PROBLEM REQUIREMENTS
Below are entries; count the lines containing the string "Günüdür". The answer is that number alone.

MATERIAL FOR THIS TASK

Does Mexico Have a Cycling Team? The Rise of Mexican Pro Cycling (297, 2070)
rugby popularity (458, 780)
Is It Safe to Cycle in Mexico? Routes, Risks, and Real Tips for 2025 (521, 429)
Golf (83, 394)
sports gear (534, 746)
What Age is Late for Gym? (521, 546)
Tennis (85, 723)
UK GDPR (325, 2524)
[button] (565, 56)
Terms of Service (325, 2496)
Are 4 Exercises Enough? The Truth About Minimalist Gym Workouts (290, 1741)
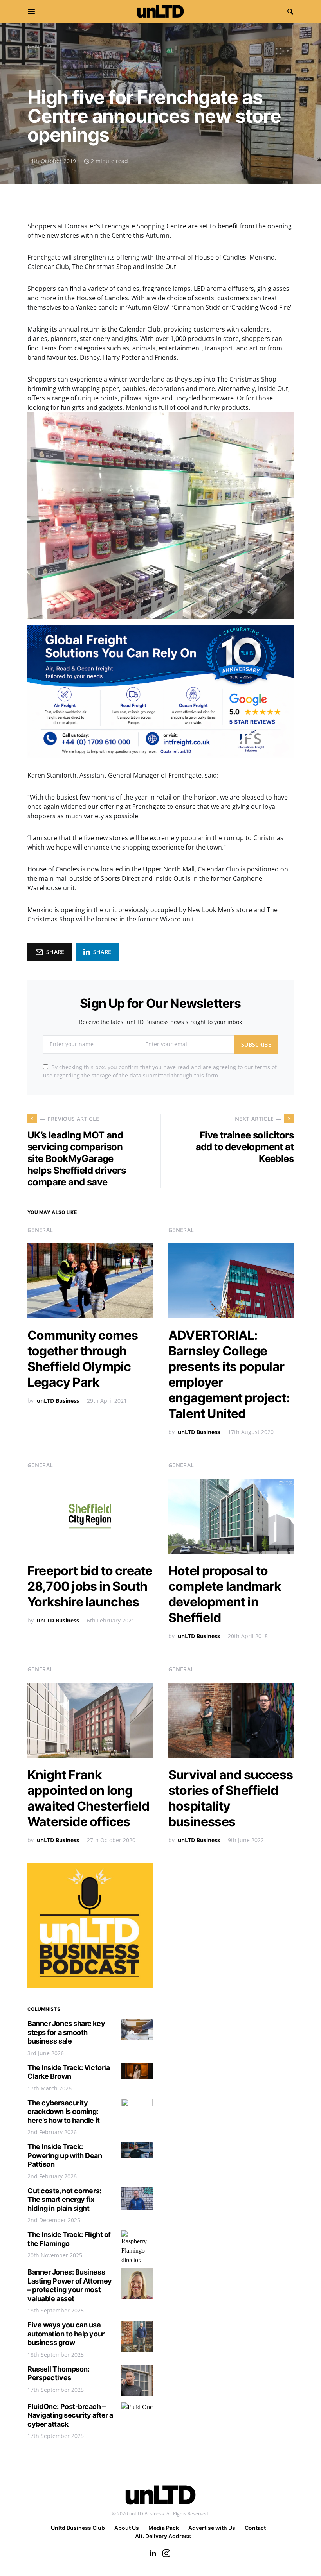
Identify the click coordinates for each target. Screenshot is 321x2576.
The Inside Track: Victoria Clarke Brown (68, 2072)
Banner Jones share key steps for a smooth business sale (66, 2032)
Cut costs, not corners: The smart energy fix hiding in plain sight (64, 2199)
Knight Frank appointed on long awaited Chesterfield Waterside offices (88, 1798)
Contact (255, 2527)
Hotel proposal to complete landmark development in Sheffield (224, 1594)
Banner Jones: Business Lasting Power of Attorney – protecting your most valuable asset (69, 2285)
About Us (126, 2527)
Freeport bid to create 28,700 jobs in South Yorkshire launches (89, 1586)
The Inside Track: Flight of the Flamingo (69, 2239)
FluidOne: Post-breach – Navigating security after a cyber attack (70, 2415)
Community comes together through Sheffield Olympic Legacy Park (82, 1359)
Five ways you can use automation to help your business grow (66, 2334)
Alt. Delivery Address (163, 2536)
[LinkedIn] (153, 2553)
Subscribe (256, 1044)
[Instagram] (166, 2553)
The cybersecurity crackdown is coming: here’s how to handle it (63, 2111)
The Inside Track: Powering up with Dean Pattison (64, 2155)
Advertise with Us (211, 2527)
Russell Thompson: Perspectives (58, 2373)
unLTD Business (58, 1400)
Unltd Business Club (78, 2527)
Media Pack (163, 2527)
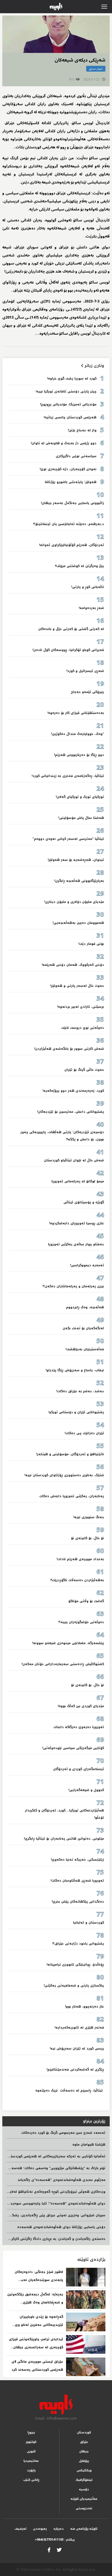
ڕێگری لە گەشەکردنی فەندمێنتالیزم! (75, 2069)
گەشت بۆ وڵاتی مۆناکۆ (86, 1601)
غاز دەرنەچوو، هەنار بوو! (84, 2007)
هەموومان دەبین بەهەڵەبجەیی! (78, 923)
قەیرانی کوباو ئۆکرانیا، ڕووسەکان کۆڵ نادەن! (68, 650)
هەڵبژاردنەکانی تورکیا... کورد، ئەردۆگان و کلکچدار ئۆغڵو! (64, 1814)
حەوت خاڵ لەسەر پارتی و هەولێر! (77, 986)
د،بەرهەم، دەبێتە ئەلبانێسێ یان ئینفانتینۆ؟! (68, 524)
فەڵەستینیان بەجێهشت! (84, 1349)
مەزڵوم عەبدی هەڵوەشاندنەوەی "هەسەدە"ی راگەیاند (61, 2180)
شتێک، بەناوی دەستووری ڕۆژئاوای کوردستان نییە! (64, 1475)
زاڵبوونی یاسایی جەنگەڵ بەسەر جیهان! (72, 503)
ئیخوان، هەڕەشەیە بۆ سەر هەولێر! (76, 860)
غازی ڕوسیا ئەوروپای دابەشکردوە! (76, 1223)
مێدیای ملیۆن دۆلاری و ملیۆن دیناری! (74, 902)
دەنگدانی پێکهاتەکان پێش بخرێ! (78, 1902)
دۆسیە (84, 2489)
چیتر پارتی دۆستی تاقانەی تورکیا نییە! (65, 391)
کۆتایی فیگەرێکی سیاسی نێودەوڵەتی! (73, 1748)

==

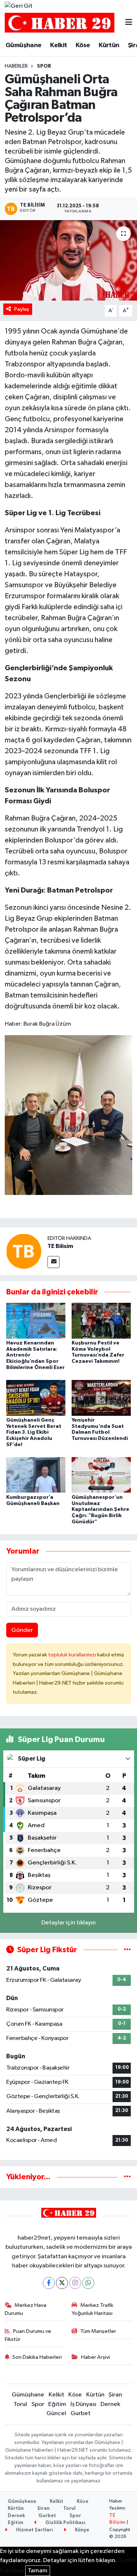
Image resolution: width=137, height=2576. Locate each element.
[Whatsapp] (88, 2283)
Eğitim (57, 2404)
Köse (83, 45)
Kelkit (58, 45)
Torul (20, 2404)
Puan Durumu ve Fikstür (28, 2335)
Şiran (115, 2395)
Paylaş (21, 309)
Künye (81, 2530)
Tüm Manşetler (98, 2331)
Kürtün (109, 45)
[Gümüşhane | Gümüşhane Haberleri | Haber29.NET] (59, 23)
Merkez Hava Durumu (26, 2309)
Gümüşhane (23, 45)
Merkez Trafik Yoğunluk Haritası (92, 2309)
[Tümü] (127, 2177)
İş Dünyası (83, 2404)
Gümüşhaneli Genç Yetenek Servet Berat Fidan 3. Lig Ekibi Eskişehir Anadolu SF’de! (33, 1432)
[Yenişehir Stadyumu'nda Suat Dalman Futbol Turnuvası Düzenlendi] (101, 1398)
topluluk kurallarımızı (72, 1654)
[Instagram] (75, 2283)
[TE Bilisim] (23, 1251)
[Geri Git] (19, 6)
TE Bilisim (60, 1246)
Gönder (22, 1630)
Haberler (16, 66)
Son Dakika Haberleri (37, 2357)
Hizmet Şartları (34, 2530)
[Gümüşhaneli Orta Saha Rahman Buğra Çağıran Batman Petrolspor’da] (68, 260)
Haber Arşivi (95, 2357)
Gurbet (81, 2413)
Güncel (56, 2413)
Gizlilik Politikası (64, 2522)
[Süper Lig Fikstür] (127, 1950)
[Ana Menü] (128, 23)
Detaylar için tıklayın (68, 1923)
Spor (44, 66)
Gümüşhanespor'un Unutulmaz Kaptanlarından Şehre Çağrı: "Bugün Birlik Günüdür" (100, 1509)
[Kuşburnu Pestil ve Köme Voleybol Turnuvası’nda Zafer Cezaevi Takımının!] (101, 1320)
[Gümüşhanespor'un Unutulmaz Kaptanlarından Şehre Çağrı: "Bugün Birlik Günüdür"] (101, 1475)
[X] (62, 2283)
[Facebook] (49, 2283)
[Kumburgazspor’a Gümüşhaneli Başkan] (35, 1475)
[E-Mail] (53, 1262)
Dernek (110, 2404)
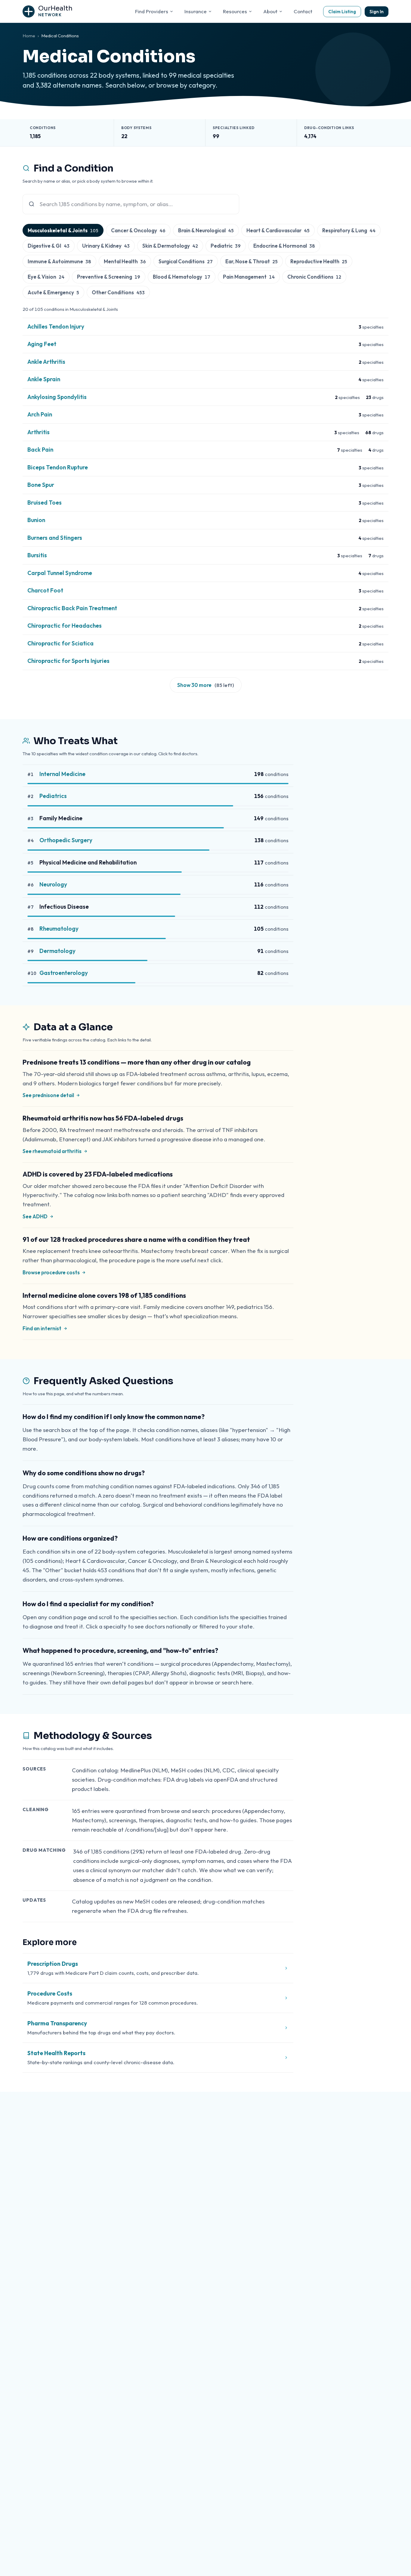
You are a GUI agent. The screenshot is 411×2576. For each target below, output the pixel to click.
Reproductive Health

ANSWER FOR THIS EXERCISE
2